Re: [PATCH v3 2/2] f2fs: Support case-insensitive file name lookups

From: Chao Yu
Date: Thu Jul 18 2019 - 22:11:14 EST


On 2019/7/19 8:03, Daniel Rosenberg wrote:
> Modeled after commit b886ee3e778e ("ext4: Support case-insensitive file
> name lookups")
>
> """
> This patch implements the actual support for case-insensitive file name
> lookups in f2fs, based on the feature bit and the encoding stored in the
> superblock.
>
> A filesystem that has the casefold feature set is able to configure
> directories with the +F (F2FS_CASEFOLD_FL) attribute, enabling lookups
> to succeed in that directory in a case-insensitive fashion, i.e: match
> a directory entry even if the name used by userspace is not a byte per
> byte match with the disk name, but is an equivalent case-insensitive
> version of the Unicode string. This operation is called a
> case-insensitive file name lookup.
>
> The feature is configured as an inode attribute applied to directories
> and inherited by its children. This attribute can only be enabled on
> empty directories for filesystems that support the encoding feature,
> thus preventing collision of file names that only differ by case.
>
> * dcache handling:
>
> For a +F directory, F2Fs only stores the first equivalent name dentry
> used in the dcache. This is done to prevent unintentional duplication of
> dentries in the dcache, while also allowing the VFS code to quickly find
> the right entry in the cache despite which equivalent string was used in
> a previous lookup, without having to resort to ->lookup().
>
> d_hash() of casefolded directories is implemented as the hash of the
> casefolded string, such that we always have a well-known bucket for all
> the equivalencies of the same string. d_compare() uses the
> utf8_strncasecmp() infrastructure, which handles the comparison of
> equivalent, same case, names as well.
>
> For now, negative lookups are not inserted in the dcache, since they
> would need to be invalidated anyway, because we can't trust missing file
> dentries. This is bad for performance but requires some leveraging of
> the vfs layer to fix. We can live without that for now, and so does
> everyone else.
>
> * on-disk data:
>
> Despite using a specific version of the name as the internal
> representation within the dcache, the name stored and fetched from the
> disk is a byte-per-byte match with what the user requested, making this
> implementation 'name-preserving'. i.e. no actual information is lost
> when writing to storage.
>
> DX is supported by modifying the hashes used in +F directories to make
> them case/encoding-aware. The new disk hashes are calculated as the
> hash of the full casefolded string, instead of the string directly.

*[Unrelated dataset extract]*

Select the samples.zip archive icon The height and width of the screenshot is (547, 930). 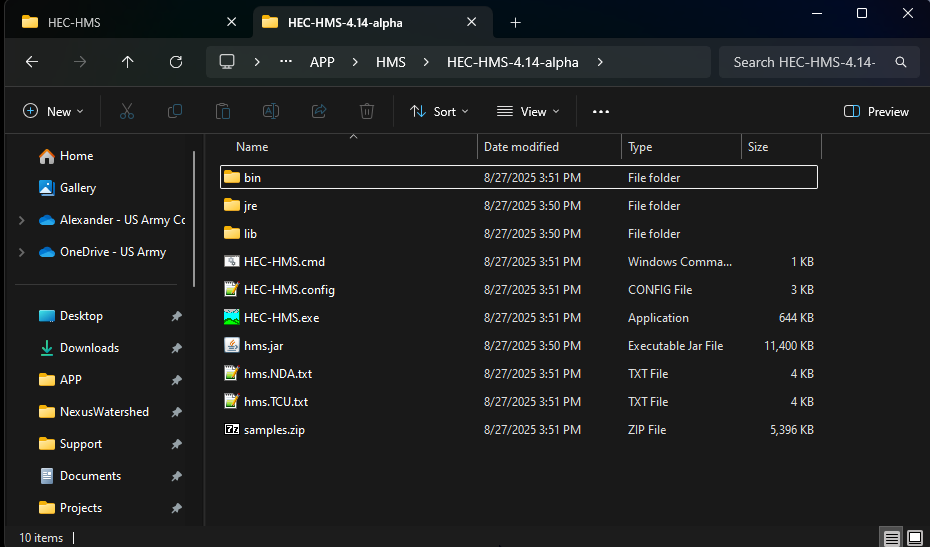[x=232, y=430]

> This allows us to efficiently search for file names in the htree without
> requiring the user to provide an exact name.
>
> * Dealing with invalid sequences:
>
> By default, when a invalid UTF-8 sequence is identified, ext4 will treat
> it as an opaque byte sequence, ignoring the encoding and reverting to
> the old behavior for that unique file. This means that case-insensitive
> file name lookup will not work only for that file. An optional bit can
> be set in the superblock telling the filesystem code and userspace tools
> to enforce the encoding. When that optional bit is set, any attempt to
> create a file name using an invalid UTF-8 sequence will fail and return
> an error to userspace.
>
> * Normalization algorithm:
>
> The UTF-8 algorithms used to compare strings in f2fs is implemented
> in fs/unicode, and is based on a previous version developed by
> SGI. It implements the Canonical decomposition (NFD) algorithm
> described by the Unicode specification 12.1, or higher, combined with
> the elimination of ignorable code points (NFDi) and full
> case-folding (CF) as documented in fs/unicode/utf8_norm.c.
>
> NFD seems to be the best normalization method for F2FS because:
>
> - It has a lower cost than NFC/NFKC (which requires
> decomposing to NFD as an intermediary step)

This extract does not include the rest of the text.